I even witnessed a massive round of layoffs (600 highly paid professionals) taking place over the course of a full year where about 80% took the “severance” rather than have to relay on unemployment checks,. and nobody knew before being told they were being “laid off” that they were even a potential target. This was done ultra quietly always on a Friday afternoon and the employee “walked” out of the building — and were allowed to return on the weekend to pick up their personal belongings.
So the question is shouldn’t the voluntary “quits” numbers be factored UP by some average not insignificant percentage in the national composite, and wouldn’t the percentage mark-ups be greater for lower wage sectors than higher ones?

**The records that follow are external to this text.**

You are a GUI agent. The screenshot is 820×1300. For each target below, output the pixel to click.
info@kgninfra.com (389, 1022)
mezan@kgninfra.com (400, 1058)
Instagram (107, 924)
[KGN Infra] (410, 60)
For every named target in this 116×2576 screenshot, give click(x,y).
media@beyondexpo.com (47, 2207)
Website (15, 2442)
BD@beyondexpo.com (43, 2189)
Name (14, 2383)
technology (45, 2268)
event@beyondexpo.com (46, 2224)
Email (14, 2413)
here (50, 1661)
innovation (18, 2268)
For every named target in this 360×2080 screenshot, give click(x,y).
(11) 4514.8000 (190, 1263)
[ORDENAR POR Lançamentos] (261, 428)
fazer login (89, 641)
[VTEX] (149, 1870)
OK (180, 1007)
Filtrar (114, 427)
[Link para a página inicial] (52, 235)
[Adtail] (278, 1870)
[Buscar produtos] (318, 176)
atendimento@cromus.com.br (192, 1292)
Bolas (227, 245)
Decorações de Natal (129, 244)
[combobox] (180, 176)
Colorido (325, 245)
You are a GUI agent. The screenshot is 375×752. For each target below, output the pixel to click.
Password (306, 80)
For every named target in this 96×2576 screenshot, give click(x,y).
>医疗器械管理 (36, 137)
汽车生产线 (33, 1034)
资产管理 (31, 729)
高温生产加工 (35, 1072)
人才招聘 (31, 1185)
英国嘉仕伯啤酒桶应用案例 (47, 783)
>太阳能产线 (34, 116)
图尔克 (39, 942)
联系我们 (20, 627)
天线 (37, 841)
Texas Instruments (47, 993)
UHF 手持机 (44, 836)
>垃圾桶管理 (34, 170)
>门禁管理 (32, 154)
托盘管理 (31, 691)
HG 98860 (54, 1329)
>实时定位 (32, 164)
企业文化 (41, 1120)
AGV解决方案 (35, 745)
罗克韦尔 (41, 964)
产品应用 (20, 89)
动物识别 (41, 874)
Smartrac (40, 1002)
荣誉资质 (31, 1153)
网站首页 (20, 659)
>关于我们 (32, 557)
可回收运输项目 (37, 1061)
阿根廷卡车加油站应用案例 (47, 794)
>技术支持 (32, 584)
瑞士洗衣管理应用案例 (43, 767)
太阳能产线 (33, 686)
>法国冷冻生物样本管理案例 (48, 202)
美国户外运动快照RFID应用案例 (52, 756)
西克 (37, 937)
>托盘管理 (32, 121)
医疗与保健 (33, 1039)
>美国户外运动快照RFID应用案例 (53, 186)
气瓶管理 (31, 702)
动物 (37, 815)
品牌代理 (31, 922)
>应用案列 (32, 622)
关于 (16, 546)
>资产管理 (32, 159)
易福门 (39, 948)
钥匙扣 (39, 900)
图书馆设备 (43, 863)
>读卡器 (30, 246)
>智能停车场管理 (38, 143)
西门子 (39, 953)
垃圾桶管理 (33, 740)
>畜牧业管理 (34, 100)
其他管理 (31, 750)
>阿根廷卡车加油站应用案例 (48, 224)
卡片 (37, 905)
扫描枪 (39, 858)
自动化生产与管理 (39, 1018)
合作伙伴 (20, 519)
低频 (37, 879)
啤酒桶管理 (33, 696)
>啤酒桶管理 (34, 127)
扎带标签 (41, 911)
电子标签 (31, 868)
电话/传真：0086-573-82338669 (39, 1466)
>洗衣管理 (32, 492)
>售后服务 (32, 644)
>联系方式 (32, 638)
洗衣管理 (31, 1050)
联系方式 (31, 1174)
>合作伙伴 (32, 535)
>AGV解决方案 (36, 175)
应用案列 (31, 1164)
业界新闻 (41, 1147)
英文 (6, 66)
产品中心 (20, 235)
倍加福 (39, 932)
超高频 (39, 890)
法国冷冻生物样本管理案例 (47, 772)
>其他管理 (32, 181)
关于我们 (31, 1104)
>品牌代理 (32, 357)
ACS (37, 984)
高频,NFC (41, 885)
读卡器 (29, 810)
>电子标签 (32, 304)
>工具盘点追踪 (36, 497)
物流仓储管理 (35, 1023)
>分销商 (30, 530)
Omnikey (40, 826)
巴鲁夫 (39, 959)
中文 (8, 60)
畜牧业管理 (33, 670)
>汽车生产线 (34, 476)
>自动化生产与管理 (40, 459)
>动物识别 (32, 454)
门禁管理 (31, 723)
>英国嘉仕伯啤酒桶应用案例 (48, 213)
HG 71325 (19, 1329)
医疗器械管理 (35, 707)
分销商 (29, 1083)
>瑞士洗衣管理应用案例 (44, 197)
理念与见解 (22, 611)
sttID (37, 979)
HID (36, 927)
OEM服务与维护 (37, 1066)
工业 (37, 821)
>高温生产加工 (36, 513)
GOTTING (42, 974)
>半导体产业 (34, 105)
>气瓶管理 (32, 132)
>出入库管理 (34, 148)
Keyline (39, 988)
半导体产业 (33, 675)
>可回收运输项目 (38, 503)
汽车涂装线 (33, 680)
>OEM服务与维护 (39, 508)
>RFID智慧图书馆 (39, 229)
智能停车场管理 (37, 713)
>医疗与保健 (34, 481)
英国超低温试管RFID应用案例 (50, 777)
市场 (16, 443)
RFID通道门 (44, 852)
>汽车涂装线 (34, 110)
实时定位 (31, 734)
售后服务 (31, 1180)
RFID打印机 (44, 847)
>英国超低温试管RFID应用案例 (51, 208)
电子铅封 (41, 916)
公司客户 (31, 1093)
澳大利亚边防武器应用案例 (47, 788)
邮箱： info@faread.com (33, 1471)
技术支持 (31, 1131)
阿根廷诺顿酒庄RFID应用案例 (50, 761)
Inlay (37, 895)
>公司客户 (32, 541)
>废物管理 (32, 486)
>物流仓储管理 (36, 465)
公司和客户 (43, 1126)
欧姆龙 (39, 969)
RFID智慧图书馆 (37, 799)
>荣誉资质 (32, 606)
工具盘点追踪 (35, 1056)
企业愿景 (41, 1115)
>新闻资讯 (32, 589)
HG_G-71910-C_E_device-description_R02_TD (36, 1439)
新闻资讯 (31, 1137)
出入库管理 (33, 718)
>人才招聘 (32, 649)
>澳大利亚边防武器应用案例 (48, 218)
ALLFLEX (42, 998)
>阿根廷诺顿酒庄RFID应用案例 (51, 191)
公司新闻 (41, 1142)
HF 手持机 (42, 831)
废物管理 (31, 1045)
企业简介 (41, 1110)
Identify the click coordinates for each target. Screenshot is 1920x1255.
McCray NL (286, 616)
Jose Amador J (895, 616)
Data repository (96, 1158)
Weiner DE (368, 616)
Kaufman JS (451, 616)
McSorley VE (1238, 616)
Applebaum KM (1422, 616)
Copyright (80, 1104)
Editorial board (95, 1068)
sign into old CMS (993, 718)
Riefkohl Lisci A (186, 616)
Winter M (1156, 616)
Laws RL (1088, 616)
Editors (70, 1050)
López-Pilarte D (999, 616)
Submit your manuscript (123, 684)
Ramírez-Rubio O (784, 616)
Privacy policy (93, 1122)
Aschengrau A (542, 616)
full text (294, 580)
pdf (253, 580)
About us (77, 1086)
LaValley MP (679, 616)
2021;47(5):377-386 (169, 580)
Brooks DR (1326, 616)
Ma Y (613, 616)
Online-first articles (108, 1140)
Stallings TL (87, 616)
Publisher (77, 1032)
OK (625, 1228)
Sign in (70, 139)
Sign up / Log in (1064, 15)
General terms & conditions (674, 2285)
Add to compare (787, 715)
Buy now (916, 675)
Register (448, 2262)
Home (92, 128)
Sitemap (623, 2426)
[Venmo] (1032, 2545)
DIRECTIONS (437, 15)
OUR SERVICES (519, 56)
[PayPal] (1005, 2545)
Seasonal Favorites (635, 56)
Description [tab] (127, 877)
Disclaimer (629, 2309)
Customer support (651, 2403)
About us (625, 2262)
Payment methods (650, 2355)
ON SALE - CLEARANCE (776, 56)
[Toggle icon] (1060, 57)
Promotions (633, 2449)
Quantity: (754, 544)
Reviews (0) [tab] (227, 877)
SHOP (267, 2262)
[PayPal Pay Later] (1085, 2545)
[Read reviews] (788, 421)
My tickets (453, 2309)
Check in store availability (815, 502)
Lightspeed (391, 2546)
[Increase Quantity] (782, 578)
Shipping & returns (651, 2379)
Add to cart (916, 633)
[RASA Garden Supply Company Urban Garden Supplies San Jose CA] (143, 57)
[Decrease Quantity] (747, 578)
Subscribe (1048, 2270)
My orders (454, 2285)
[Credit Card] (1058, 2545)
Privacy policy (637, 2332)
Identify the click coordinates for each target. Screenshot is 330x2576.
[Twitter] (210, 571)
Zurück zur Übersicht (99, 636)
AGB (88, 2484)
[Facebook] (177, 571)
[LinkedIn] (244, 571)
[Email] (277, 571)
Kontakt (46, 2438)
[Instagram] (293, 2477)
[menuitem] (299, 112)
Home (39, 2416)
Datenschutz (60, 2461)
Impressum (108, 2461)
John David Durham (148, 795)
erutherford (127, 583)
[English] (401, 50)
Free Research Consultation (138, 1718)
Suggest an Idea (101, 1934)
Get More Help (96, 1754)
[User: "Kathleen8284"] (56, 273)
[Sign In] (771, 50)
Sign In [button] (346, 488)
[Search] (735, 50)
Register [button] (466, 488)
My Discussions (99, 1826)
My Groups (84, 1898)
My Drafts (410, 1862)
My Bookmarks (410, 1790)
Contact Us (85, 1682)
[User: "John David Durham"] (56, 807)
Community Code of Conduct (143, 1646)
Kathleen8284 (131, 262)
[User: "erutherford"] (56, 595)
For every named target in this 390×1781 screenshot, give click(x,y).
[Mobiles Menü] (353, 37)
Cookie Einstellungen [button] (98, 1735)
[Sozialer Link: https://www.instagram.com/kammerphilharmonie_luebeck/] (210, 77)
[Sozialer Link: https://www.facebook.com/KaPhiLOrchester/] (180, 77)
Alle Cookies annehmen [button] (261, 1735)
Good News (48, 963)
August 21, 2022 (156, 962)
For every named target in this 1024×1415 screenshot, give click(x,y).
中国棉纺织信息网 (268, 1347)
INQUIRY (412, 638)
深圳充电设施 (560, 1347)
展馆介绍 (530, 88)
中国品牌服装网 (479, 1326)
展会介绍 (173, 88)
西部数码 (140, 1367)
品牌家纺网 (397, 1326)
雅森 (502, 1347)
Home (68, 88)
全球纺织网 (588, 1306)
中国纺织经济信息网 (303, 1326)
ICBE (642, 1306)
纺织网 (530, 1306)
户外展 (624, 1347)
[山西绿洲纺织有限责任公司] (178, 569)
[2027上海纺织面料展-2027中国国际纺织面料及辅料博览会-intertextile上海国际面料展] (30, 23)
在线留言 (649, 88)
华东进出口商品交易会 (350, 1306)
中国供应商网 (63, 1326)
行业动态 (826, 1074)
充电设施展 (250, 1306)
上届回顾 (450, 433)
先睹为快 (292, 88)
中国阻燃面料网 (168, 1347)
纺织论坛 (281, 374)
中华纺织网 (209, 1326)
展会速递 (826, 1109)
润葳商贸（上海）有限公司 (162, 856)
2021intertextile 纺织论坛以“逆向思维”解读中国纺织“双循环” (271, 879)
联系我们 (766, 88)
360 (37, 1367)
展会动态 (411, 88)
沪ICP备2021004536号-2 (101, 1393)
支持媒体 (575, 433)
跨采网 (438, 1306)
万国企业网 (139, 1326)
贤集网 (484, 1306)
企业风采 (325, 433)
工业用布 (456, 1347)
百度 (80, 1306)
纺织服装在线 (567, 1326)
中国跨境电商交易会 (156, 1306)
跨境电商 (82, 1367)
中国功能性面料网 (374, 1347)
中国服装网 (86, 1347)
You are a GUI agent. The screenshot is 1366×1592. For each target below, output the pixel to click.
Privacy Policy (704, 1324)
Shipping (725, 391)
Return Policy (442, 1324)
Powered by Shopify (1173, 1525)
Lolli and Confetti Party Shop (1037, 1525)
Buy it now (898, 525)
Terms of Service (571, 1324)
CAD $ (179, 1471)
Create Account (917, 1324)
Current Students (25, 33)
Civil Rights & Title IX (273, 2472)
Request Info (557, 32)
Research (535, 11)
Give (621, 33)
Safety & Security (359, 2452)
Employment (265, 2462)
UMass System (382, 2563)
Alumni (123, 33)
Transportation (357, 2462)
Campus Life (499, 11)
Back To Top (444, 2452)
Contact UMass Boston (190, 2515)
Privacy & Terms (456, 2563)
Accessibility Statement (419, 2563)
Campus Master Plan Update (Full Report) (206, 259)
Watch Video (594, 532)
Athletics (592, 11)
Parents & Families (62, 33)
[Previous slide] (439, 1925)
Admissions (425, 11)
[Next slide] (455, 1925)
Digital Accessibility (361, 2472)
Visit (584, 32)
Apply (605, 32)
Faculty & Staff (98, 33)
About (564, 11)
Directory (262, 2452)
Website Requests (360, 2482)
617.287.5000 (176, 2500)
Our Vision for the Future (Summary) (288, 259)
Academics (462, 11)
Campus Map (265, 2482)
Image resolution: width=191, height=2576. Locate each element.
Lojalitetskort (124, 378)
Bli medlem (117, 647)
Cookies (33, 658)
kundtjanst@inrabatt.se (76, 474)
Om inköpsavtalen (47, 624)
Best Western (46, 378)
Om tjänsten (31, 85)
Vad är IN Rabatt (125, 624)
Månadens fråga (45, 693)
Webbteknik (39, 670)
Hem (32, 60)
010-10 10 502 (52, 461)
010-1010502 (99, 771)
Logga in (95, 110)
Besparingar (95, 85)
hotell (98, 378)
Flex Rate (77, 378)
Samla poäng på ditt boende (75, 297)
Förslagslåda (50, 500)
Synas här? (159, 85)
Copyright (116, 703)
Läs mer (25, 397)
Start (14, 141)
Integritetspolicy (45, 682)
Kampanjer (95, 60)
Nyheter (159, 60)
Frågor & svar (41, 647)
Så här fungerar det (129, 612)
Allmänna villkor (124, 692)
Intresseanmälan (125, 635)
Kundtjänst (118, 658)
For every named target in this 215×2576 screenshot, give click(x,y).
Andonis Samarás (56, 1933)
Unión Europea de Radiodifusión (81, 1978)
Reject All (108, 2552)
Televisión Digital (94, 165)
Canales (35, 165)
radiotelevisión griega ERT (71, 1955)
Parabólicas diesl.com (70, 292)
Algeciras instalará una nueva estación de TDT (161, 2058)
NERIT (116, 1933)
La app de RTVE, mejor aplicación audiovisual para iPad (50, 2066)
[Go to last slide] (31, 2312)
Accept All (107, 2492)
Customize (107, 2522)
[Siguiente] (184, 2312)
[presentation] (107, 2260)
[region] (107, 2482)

Also I’m curious why you don’t use sum of Quits and Discharges subtracted from Hires (on quarterly basis) to show NET Hires over time.
Wouldn’t that be a more accurate Hiring trend indicato?
Finally, one last thing,
Payrolls = Existing at Time 0, + Hires at T(i) – (Discharges at T(i) + Quits at T(i) for i = 1 to n periods.
Therefore unless Existing Payroll at Time 0 = 0, Payroolls cannot be equal to Hires – Discharges as you state in your opening paragraph &show in your first two charts. Perhaps the vertical axis is “change” rather than absolutes numbers but I can’t read the vertical axis labels on the charts you provided, even clicking on them and then zooming to higher levels.